They don't hold their value well. The functionality ( temp surfing ) etc isn't far off a gaggia which can be gotten second hand for a fraction of a price and hold its value when you get bored of temp surfing .

That last review site you linked hardly looks great , the site looks shabby.

Both of them look like they are simply linking to affiliate sellers like Amazon.

The 30 min shut off makes the machine simply pointless as it takes that long to get the group to temp .

What experience of the rancillo have you had that makes you think it's good value.

Save you pound , wait for something good to come up second hand . Or if your that bothered buy a second hand gaggia.

Save the cash and pid it .


----------



## Nod (Sep 7, 2013)

If u can find a la spaziale Vivaldi mini second hand they are fantastic - but I completely second what everyone else has said.. need to factor in a grinder... the la spaz will make u happy but with a second hand good grinder might slightly stretch the budget


----------



## coffeechap (Apr 5, 2012)

Mrboots2u said:


> They don't hold their value well. The functionality ( temp surfing ) etc isn't far off a gaggia which can be gotten second hand for a fraction of a price and hold its value when you get bored of temp surfing .
> 
> That last review site you linked hardly looks great , the site looks shabby.
> 
> ...


Twinkle twonk @Mrboots2u


----------



## johnealey (May 19, 2014)

hi @matt_bott

To echo the above the silvia new with the 30 minute shut off may not make the best use of your budget unless you are very set on having new. To be fair to the silvia, as long as you remember to re fill the boiler after use by running water through the grouphead or wand (as water NOT steam) they are pretty bullet proof and if you are set on a Silvia they do make more sense if second hand than new, however I would probably go for a second hand HX machine with that budget, especially if from the for sale section on here where history / water used will be known (you can take a chance on ebay, however it is a chance and bear in mind what said above about re filling, if not done properly the boiler element burns out!)

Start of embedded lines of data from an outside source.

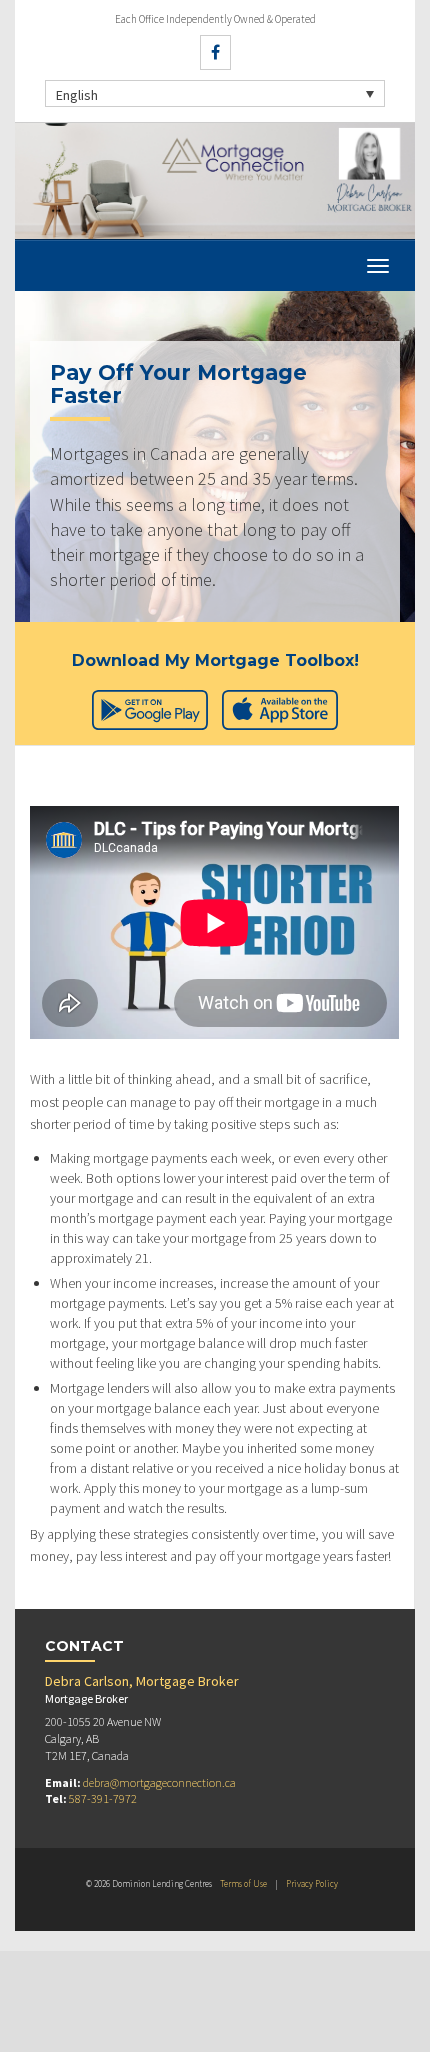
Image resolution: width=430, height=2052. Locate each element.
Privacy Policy (312, 1883)
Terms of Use (243, 1883)
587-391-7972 (103, 1798)
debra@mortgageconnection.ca (159, 1782)
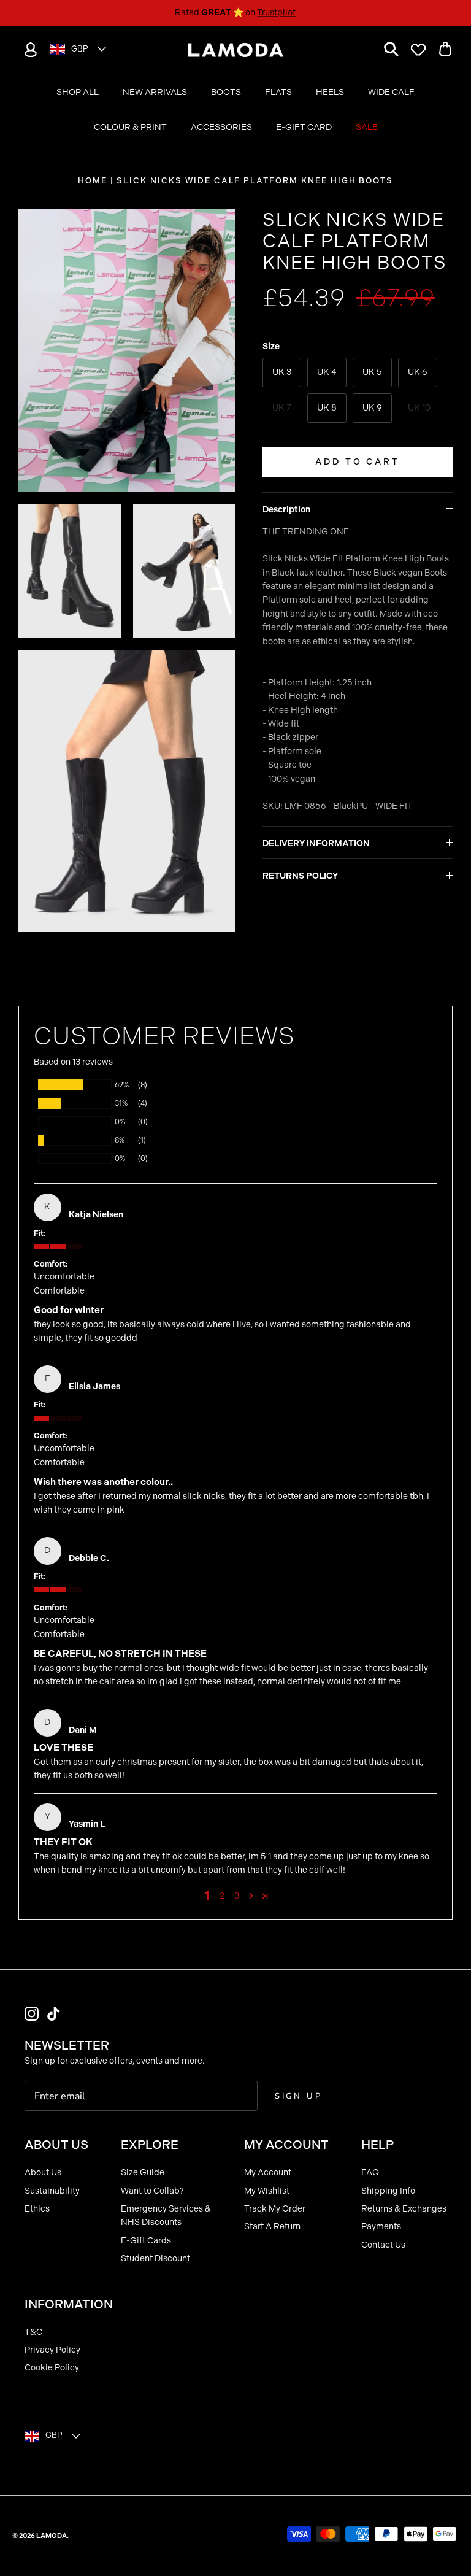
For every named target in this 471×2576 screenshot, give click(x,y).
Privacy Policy (52, 2350)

I have a V3 that was my first real espresso machine and it is currently with @MrShades assisting with his development of a Silvia PID kit. With a PID fitted they are much more useable but you will still have the inherent issues of smaller boiler, waiting to heat for steam, flushing, then pouring your next coffee, then waiting for steam etc etc this becomes a pain after a while. The boiler on the Silvia is approx. 3x bigger than the Classic but is still only 300ml.

Grinder is key, no doubt, adage of garbage in / garbage out from the hifi world really applies here. Whilst you will get results after a fashion with your current grinder they will disappoint you very quickly and you end up wondering what you have spent all this money on. Second hand really does make sense from forum members as will have been looked after better than most seen on other portals and suggestions above re super jolly / classic would leave you plenty of pennies left over to buy things like scales, jugs, temptags and crucially good fresh beans.

My journey started with a pressurised Krups espresso / filter combi and a Krups GX231 burr grinder.

I then bought the silvia (new, before I joined the forum....) and struggled for about a week to get anything other than a gusher, the grinder couldn't even get close enough (note: choking a machine is not a good measure of how well a grinder works; if you choke the machine you don't get any coffee out, which is the point of the exercise).

A week after the silvia I bought a Rocky doserless and over the next year or so made it stepless. After a while and having now joined the forum (through home roasting) I then bought the Eureka Zenith 65e (new from BB) which opened up the flavours in the cup massively, still using the Silvia. Happy for a while but beginning to get cheesed off with spending ages making milky drinks for guests.

Bought a second hand Mythos (Nov '15), big step up again, still used with the silvia. Now getting really cheesed off with time spent making coffee but by now go the temp surfing bit down pat. Kept the 65e for second beans although in fairness never really used it often, joy to clean both the 65e and mythos though.

Dec 2015 bought Conti 1 group lever from Coffeechap; mythos / conti pairing sublime in the cup

June 2016 added Compak R120 (from a forum member, who had bought it from Coffeechap), whole new level of transparency / flavour in the cup using the Conti

Oct 2016 Conti / 65e sold and replaced with Londinium II using the R120 / Mythos on grind duties. Sublime (yet also ridiculous for the home







)

The point of the above is to give you an idea of the importance of not only the grinder but also to allay and concerns you may have over buying second user especially on here. It is a also a cautionary tale of how to not just fall but throw yourself deep into the rabbit hole (a very understanding wife / partner / sig other definitely a pre requisite and one that accepts a "kitchen corner" in your coffee room is a bonus







Not all equipment has to be "huge", however it does tend to be the case that what is currently available in terms of machine temperature stability and grind consistency do tend to have larger component parts.

Spend wisely now and enjoy your coffee, espresso is potentially the most difficult / expensive drink to get right: the kit you were using on your course, whilst built for speed of use in a commercial environment is also built for quality in the cup and this is not always cheap to achieve, often frustrating but equally rewarding when you get it right. Seek advice by all means but remember no one else has your taste buds so if you can, try before you buy / commit.

Best of luck in journey and look forward to hearing how you get on.

John


----------



## MildredM (Feb 13, 2017)

Really enjoyed reading your coffee equipment journey, @johnealey


----------



## Mrboots2u (May 10, 2013)

Or drink brewed coffee, will cost you a ton less cash spent on gear ,it's less frustrating to make , and you will get more good cups, more often that chasing the espresso Dragon....









There really is more to coffee , really tasting great coffee , than making an espresso that is a base for a milk drink.


----------